When I was 11 I wrote a book about an evil parallel universe school where some sinister force was slowly taking over the teacher’s brains. My school was called Meredale Primary, so the book was called ‘Weredale’. It had a high body count. Some things don’t change.

 

Out of all your books that you've written which has been the most well-received?

 

This is tough to answer, because they have been successful in different ways. ‘The Memory of Water’ has been downloaded over 44,000 times and is still a #1 bestseller in Dark Comedy in the Amazon UK free store. ‘Grey Magic’ is the most consistent seller and made me the most money. ‘The Underachieving Ovary’ has touched the most lives. ‘How We Found You’ got onto the top 100 Dystopian list in the US store which made me shoot little hearts out of my eyes, and I’ll always have a soft spot for ‘Why You Were Taken’ because it’s the book that pushed me into becoming an indie author.

 

Out of all your books, which one did you enjoy writing the most?

 

Writing ‘The Underachieving Ovary’ made me laugh (and cry) out loud (my husband always says I laugh at my own jokes), but ‘Grey Magic’ pretty much wrote itself, which is my favourite kind of book to write.

 

Do you have a specific place to write?

 

I walk to a coffee shop up the road. I don’t even have to open my mouth and there’s a coffee spinning on my table.

 

What's your cure for writer's block?

 

I have the opposite of writer’s block. I’ve got around ten books lined up to write, plus there are story seeds everywhere I look. I have a rapid release strategy planned for my urban fantasy series next year, so that means writing and releasing four full-length novels in 2018. Yikes!

 

Your favourite books?

 

Don’t get me started. How long do you have?

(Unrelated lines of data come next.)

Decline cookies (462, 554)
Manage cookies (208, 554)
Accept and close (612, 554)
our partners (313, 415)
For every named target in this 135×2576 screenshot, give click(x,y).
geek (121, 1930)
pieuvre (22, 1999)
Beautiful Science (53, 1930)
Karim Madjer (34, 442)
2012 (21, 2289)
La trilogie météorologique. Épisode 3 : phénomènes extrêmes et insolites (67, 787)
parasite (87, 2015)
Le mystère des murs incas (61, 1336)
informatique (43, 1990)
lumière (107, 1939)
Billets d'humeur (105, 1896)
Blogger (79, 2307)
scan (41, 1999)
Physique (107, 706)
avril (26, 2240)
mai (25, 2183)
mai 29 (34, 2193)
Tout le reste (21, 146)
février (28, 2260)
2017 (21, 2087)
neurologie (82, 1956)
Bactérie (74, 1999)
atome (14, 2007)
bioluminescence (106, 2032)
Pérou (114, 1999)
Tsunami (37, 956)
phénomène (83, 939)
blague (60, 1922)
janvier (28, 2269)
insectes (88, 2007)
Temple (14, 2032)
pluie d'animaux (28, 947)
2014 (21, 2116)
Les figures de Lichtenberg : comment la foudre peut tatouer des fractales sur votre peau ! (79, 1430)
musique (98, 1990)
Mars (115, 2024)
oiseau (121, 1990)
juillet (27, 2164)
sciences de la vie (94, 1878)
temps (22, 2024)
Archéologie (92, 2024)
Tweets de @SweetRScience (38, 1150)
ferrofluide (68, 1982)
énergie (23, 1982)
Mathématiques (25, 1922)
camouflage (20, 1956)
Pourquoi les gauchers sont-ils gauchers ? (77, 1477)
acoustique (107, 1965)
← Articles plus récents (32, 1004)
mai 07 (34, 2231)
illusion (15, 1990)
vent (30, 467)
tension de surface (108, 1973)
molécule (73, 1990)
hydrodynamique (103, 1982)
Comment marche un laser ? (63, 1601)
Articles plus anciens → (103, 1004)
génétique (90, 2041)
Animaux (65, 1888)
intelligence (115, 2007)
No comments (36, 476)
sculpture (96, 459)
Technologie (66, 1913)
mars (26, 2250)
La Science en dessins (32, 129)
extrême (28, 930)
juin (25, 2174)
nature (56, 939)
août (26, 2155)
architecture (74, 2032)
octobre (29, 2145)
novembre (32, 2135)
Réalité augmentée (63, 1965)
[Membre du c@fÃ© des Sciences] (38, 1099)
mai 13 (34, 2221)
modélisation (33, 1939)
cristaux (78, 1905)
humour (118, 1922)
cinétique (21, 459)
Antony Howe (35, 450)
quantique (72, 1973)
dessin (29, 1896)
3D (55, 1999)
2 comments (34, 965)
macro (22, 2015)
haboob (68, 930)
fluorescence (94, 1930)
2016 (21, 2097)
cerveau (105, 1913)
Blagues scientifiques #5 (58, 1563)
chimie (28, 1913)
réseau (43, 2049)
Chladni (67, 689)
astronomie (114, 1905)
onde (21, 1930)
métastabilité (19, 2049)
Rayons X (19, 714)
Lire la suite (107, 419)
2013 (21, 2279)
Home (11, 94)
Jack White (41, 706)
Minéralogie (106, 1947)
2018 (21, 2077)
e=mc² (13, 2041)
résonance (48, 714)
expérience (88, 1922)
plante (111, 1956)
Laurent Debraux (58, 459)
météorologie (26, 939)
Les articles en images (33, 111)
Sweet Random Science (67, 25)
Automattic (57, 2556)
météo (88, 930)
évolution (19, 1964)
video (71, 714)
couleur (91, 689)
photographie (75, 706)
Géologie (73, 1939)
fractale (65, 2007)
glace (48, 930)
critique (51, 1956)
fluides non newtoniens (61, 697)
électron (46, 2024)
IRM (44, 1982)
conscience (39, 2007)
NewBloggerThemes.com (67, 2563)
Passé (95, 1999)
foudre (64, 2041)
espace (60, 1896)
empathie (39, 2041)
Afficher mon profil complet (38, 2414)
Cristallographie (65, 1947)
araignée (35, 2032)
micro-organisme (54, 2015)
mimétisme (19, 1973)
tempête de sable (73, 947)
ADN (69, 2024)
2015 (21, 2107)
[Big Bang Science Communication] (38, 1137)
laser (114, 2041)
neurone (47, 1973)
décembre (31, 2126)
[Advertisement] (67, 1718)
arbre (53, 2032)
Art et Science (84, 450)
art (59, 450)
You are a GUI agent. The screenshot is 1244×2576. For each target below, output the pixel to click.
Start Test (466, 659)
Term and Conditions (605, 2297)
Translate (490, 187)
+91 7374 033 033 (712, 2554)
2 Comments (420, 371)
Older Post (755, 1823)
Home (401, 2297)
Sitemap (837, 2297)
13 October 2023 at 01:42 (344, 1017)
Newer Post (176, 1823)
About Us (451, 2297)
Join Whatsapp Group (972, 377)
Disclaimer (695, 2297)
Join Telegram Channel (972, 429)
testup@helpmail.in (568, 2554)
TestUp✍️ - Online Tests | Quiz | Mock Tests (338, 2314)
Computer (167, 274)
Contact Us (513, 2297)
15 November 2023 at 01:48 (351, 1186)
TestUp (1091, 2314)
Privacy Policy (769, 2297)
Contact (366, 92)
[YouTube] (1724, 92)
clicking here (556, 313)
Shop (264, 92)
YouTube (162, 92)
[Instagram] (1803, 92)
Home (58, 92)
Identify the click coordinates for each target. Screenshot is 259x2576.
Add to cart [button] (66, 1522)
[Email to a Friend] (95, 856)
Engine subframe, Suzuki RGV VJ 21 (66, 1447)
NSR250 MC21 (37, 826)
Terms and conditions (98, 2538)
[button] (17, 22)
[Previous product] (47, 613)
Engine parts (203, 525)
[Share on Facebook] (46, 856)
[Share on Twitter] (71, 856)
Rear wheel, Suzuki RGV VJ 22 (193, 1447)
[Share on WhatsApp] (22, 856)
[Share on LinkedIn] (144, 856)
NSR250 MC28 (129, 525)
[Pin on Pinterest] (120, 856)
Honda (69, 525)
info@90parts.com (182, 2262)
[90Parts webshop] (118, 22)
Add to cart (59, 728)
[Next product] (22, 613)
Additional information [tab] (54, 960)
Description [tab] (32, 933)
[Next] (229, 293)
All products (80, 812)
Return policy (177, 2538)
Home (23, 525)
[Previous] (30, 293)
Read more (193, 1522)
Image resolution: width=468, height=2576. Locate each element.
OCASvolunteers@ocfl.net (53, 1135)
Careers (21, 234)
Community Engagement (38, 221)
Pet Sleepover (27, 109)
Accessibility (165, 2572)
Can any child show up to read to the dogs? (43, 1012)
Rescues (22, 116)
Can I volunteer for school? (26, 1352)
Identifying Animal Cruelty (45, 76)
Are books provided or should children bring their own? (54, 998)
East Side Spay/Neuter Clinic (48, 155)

But seriously, I once read a William Boyd book and I didn’t write for a year afterwards. ‘Any Human Heart’ is an absolutely perfect novel, so I thought, what’s the point of writing anything else? 

 

You can have dinner with four authors or literary characters, who do you choose?  

 

Joanna Penn; JK Rowling; Stephen King; Michel Faber.

 

When you're not writing, what are you doing?

 

Running my author business, my book-dealing business and looking after my home-made gremlins. I have 3 kids under 6.

 

What does a typical day look like for you?

 

Short answer:

My days are full of barely contained chaos, constantly on the brink of mayhem.

 

Long answer:

In the morning I feed the baby, wrestle my toddlers into clothes and send them to school. I work on Pulp (my book-dealing business) till 11 when I go out to write for 2 hours. I’m back by 1pm to feed everyone and juggle my kids, Pulp, and my author business. From 3 – 4pm I write again, then I take the baby for a walk while I listen to self-publishing podcasts. Then it’s proper parent duty: feed, bath, snuggle, and when they’re finally snoring, I have a glass of well-deserved red wine and do some proper uninterrupted work from 8 till 11. Feed baby. Collapse into bed. Read with my eyes shut until one (or two or three) of the kids wakes me up at 2am. At 6am I feed the baby … and rinse and repeat six days a week till infinity (or that’s what it feels like). Habits and structure are imperative when you have so many young kids (and an ambitious publishing schedule). Without them, I wouldn’t get any words down and my life (and brain) would probably implode.